[Collection entries]
========================================================================

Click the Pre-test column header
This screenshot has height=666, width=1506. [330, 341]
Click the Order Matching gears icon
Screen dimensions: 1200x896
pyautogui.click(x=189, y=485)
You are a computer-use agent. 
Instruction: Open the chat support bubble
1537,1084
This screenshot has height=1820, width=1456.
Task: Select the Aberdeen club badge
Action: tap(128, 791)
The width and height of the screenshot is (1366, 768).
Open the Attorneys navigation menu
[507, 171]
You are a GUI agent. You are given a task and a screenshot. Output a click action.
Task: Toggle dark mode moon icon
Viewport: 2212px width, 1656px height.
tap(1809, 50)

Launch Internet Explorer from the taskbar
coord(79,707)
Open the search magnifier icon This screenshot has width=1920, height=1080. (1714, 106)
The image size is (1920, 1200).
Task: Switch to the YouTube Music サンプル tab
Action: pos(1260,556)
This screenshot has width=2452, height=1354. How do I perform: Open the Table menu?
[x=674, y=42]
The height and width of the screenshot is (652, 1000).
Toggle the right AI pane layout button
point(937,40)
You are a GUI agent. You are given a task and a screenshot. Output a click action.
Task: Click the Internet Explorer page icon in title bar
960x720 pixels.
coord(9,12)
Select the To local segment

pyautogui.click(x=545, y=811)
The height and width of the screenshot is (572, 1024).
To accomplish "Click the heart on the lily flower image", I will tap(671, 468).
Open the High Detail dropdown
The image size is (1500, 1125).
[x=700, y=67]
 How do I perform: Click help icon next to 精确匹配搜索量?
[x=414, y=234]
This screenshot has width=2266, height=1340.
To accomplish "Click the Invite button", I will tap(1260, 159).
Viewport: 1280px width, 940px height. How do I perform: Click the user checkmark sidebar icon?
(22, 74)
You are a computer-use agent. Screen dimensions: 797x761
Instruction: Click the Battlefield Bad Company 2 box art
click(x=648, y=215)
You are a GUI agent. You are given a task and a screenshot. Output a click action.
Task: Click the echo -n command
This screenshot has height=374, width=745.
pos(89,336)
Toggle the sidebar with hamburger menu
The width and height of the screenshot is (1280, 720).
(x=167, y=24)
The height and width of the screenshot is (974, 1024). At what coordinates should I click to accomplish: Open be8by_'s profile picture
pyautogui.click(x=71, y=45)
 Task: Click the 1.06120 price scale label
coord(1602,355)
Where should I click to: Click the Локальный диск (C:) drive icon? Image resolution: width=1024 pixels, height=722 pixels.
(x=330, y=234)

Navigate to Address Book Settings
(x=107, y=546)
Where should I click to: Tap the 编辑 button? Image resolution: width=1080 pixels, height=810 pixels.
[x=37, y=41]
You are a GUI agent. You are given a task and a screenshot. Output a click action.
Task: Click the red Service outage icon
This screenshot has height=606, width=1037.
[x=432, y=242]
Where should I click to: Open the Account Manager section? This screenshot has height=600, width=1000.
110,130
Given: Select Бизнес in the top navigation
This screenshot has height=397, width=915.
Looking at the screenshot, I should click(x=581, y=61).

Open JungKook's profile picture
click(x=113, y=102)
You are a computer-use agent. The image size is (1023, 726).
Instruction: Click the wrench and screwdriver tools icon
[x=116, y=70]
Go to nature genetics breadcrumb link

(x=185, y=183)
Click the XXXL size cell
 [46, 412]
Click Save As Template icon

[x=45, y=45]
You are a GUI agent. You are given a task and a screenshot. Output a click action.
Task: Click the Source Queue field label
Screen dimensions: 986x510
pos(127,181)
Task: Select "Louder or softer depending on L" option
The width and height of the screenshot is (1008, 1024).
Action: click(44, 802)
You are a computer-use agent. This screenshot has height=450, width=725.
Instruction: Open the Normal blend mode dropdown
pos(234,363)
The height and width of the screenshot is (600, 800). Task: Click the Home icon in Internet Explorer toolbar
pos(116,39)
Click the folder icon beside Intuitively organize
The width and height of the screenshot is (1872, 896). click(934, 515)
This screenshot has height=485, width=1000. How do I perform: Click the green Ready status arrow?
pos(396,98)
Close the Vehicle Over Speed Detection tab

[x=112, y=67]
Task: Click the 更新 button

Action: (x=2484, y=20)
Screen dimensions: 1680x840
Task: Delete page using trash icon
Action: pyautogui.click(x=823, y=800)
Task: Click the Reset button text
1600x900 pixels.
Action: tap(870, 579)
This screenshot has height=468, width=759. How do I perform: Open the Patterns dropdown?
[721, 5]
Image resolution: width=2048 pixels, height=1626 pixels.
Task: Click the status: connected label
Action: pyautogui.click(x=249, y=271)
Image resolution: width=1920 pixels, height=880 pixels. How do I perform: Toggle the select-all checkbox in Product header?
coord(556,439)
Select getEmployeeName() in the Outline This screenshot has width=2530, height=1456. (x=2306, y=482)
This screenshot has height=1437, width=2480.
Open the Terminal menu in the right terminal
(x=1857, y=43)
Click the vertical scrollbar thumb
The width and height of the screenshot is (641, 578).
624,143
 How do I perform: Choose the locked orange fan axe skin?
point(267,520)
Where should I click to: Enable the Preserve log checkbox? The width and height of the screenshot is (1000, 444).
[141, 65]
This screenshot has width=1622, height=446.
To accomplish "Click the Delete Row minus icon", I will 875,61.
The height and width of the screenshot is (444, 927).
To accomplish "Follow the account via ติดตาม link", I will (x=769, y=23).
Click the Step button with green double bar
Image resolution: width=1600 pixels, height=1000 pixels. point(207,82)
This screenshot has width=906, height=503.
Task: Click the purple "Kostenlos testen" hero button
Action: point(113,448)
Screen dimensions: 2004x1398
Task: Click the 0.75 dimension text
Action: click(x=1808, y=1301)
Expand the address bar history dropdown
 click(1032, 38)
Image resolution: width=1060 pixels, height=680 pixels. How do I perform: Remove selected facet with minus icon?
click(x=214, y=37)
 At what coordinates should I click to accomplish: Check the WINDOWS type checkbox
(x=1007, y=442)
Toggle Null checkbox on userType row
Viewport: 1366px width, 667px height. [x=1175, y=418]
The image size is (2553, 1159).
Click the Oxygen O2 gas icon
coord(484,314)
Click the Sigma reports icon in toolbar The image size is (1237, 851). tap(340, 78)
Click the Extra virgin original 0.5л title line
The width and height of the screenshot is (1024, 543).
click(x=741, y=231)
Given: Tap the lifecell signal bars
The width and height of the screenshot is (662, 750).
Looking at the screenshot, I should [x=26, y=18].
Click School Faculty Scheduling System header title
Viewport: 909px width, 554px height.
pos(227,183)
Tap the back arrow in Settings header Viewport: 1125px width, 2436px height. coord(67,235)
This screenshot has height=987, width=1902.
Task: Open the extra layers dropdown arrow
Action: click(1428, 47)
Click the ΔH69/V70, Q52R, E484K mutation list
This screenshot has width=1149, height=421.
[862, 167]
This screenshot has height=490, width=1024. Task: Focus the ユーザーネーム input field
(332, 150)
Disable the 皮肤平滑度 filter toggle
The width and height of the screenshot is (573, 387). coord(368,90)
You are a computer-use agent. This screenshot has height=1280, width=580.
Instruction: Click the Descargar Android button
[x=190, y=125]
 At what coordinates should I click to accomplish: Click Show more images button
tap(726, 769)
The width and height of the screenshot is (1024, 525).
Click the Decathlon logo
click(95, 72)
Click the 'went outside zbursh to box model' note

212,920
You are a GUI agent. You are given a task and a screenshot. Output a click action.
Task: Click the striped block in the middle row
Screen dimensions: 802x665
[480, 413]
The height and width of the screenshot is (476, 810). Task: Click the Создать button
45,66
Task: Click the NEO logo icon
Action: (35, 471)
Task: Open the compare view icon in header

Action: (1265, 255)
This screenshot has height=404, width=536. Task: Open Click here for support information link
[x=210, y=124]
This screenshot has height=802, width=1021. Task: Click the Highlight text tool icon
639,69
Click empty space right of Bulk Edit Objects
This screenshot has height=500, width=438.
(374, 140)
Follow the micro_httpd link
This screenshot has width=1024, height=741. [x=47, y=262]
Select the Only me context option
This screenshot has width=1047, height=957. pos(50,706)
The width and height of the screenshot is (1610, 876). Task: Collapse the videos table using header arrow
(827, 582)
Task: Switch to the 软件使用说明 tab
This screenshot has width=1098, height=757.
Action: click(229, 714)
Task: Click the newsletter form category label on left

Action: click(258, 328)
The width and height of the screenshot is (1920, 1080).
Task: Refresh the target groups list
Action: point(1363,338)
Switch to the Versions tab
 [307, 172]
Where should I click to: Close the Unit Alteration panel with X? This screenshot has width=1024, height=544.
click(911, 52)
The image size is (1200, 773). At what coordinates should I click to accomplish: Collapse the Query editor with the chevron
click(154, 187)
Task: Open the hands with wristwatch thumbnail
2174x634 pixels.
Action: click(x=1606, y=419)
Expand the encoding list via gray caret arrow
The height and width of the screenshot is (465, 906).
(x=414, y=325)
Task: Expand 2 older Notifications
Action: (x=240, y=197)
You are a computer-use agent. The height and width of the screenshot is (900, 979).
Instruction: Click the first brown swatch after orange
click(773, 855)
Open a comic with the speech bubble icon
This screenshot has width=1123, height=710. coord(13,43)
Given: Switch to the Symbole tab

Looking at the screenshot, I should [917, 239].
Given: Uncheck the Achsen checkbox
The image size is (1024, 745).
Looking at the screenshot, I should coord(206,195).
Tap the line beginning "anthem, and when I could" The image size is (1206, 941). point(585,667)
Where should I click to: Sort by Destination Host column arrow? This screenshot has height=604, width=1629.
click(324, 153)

========================================================================

**Requirement:**
Could you write out the rows again, starting with the line containing "This screenshot has height=404, width=536." and going on through the line containing "[x=210, y=124]", keeping every line in full but shifting each answer coordinate up by 135?

**Exercise response:**
This screenshot has height=404, width=536. Task: Open Click here for support information link
[x=345, y=259]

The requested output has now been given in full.